I suspect that Maastricht may be referring to the fact that it used to be illegal to bring liqueur-filled chocolates into the US when entering the country, as they were on the “Prohibited Items” list (just under explosives, IIRC).

It appears from the current Form 6059B that this ban is no longer in place, and I can’t pull up an online cite for the earlier prohibition. However, I can say that my then-girlfriend and I fell foul of the ruling when entering the US from Europe a few years ago just before Christmas, with a couple of boxes of liqueur-filled chocolates as presents for her family. Despite our protestations, the US Customs would not let the chocolates pass, but did not prevent us from offering them to other passengers in line behind us.

It may be that Maastricht had the same problem – or just noticed the list of Prohibited Items – and inferred that liqueur-filled chocolates were totally banned in the US.

I never did get the Customs agents to explain the justification behind the ban, and decided that discretion was the better part of valor so let it drop.

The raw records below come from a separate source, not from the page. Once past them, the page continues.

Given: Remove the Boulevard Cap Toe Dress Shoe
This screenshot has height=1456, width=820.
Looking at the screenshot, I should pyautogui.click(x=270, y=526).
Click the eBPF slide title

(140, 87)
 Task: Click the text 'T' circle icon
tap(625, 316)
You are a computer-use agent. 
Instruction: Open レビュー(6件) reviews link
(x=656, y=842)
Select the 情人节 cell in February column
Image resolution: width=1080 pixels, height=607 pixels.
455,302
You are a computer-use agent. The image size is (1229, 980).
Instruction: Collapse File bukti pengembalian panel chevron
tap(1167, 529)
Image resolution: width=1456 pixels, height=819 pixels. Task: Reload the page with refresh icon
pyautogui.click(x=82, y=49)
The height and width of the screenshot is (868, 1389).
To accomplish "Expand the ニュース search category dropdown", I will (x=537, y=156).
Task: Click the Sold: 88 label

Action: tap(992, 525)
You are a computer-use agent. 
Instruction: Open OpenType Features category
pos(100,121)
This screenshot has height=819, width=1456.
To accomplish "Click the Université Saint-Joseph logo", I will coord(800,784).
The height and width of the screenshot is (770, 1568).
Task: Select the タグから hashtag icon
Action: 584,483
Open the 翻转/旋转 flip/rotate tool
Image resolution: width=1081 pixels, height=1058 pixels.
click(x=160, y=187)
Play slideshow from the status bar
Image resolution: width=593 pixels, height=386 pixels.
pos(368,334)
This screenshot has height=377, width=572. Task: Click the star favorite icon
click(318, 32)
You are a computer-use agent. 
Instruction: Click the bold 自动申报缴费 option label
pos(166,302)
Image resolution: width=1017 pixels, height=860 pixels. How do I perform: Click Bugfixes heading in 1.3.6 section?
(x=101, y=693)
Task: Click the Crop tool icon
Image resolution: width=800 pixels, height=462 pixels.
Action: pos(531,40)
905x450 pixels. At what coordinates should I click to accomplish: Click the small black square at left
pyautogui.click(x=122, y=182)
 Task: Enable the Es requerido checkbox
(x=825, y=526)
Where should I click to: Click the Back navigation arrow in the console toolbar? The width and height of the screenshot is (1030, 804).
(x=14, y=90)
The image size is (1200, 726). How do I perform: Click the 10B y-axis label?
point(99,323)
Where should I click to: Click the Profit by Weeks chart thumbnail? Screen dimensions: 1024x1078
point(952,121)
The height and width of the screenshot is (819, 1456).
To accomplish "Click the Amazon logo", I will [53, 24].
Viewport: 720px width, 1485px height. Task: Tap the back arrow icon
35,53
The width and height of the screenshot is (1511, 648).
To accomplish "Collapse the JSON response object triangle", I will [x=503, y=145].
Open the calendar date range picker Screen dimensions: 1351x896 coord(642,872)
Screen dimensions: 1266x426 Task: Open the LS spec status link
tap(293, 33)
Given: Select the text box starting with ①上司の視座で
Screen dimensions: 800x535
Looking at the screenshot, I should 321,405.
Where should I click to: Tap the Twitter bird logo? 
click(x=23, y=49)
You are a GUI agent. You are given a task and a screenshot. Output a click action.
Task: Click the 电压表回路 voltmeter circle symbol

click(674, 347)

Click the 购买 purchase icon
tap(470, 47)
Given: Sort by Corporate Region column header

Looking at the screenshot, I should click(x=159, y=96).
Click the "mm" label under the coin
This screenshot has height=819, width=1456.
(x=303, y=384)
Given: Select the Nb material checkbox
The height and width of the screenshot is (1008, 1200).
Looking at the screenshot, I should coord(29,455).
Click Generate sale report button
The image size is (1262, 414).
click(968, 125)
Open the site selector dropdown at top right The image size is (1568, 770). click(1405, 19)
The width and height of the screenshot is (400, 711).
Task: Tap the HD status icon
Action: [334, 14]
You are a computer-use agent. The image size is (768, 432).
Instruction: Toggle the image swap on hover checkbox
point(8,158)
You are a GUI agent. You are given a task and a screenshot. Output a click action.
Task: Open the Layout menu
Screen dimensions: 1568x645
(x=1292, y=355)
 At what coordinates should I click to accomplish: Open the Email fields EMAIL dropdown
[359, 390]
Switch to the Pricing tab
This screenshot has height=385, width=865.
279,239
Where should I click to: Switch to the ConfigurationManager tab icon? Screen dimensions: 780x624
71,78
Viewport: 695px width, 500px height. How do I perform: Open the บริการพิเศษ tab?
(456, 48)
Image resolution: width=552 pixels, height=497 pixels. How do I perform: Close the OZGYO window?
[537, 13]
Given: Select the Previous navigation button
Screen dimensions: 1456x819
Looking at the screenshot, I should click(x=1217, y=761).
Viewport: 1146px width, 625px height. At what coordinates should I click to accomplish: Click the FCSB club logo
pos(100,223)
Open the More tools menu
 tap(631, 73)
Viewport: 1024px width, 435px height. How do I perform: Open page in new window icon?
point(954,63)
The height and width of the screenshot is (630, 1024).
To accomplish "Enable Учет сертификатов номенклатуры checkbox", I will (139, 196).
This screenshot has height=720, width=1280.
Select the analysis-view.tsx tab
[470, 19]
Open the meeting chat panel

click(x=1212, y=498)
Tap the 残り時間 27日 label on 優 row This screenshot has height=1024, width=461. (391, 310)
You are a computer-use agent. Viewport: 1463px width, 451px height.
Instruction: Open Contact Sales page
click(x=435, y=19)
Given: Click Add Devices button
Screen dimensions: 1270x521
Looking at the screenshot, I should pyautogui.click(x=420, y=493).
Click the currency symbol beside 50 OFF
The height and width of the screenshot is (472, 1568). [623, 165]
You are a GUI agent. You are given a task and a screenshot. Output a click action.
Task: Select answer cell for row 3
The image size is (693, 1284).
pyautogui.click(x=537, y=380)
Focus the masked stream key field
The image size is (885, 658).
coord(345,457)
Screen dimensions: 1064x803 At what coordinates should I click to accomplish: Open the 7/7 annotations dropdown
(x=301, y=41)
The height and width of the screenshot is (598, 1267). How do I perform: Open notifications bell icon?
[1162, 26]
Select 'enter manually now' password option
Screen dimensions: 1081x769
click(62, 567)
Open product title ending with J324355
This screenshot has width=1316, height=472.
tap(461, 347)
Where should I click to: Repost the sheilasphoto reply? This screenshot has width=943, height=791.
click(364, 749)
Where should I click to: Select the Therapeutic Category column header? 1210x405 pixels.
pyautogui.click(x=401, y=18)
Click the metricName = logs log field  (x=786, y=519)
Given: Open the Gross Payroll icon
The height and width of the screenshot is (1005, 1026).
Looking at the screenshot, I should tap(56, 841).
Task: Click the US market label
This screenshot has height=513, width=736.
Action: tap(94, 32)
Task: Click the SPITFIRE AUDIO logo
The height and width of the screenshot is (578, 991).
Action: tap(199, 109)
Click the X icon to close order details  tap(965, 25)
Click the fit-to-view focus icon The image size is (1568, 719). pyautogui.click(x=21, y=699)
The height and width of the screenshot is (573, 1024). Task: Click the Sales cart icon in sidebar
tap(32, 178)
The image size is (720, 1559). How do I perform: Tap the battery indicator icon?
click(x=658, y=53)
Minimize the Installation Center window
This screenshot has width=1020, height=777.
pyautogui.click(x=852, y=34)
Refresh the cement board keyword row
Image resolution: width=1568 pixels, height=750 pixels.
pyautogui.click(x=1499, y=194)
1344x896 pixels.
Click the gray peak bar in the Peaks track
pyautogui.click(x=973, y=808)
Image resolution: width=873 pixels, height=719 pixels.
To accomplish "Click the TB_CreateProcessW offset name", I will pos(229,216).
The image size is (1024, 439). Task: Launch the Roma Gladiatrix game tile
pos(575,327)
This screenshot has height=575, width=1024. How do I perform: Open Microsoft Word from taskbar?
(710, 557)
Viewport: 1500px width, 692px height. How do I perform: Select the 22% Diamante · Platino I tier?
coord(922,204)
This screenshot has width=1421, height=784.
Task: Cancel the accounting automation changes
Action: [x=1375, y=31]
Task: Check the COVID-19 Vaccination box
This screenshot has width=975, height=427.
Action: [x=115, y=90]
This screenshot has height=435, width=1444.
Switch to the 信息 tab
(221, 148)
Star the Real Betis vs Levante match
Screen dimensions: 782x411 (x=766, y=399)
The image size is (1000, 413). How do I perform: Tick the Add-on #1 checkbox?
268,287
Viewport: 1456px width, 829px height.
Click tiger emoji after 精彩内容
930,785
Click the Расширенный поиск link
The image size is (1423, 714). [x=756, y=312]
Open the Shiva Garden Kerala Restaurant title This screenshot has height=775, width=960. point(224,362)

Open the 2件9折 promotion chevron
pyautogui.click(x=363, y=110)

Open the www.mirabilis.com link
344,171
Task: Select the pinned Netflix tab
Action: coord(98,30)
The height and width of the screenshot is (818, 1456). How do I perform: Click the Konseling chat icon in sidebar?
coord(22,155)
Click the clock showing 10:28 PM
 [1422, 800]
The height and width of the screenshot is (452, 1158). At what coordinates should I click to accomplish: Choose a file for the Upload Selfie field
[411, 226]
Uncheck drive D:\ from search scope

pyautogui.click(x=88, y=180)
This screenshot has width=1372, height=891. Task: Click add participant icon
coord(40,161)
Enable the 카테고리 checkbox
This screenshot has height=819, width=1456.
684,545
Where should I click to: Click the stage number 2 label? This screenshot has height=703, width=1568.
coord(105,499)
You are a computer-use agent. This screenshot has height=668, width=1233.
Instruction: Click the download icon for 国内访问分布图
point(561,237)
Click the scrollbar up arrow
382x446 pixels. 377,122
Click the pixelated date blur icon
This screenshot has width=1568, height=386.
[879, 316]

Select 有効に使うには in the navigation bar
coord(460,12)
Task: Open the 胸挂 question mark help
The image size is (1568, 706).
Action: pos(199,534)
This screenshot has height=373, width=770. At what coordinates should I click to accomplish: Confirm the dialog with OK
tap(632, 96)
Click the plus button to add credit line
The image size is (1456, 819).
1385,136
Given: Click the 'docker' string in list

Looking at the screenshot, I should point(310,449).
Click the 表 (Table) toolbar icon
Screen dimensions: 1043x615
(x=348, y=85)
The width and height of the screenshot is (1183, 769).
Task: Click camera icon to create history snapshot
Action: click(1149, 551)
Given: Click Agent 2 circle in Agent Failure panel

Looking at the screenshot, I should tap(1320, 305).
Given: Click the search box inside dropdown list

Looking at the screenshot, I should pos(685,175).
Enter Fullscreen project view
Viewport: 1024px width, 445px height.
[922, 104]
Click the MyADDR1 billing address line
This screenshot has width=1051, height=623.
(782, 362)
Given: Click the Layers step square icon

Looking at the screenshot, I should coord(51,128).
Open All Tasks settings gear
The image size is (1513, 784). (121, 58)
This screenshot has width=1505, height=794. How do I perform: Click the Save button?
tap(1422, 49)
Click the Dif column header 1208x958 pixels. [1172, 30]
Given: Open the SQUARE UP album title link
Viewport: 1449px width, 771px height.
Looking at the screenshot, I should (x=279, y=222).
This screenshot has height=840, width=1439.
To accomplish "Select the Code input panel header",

All I know is that when I tried to buy some alcohol filled chocolates in a mall in Phoenix, AZ, this spring, the shopassistant told me they didn’t sell those and that I wouldn’t find them anywhere else in the mall.

At the time I just thought: “Well, given the ban in the USA on alcohol for minors, that makes sense. A box of cherry-liquor filled chocolates could, in theory, make a young child mildly intoxicated”.
But maybe it was just Arizona, or just that store, or just that particular shopassistant who didn’t want to admit she didn’t know where to find the chocolates on her first day at work.

Ah, well, Arizona. I tried sending a bottle of wine as a housewarming gift to someone in Arizona. Apparently that’s not possible, either. According to wine.com, it’s one of the few states that does not allow alcohol to be shipped directly to its residents. So, I’m not terribly surprised about the chocolates.

I was a little disappointed to find that I couldn’t buy a bottle of wine on Sundays when I went back east this summer. Also, I couldn’t get it at the grocery store. It just sounds terribly inconvenient.

My step daughters in Utah tell me that in order to get a drink there, it’s necessary to go to a club (state run), bring a small bottle of alcohol, and the waitress needs to mix it for them. I was speechless after that one.

Why some of these laws haven’t been rewritten I’m not sure; they’re outdated. Freedom of religion is all very nice, but not when it impinges on my right to get a good glass of zinfandel, dammit. :stuck_out_tongue:

If you want weird, try Kentucky. In most counties it is illegal to buy or sell alcohol although it is OK to posess. They make most of the world’s bourbon but you can’t buy a bottle of it.

Regards

Testy

See, now that’s just wrong. You can have it, but you can’t buy it? How are you supposed to get it, the booze fairy?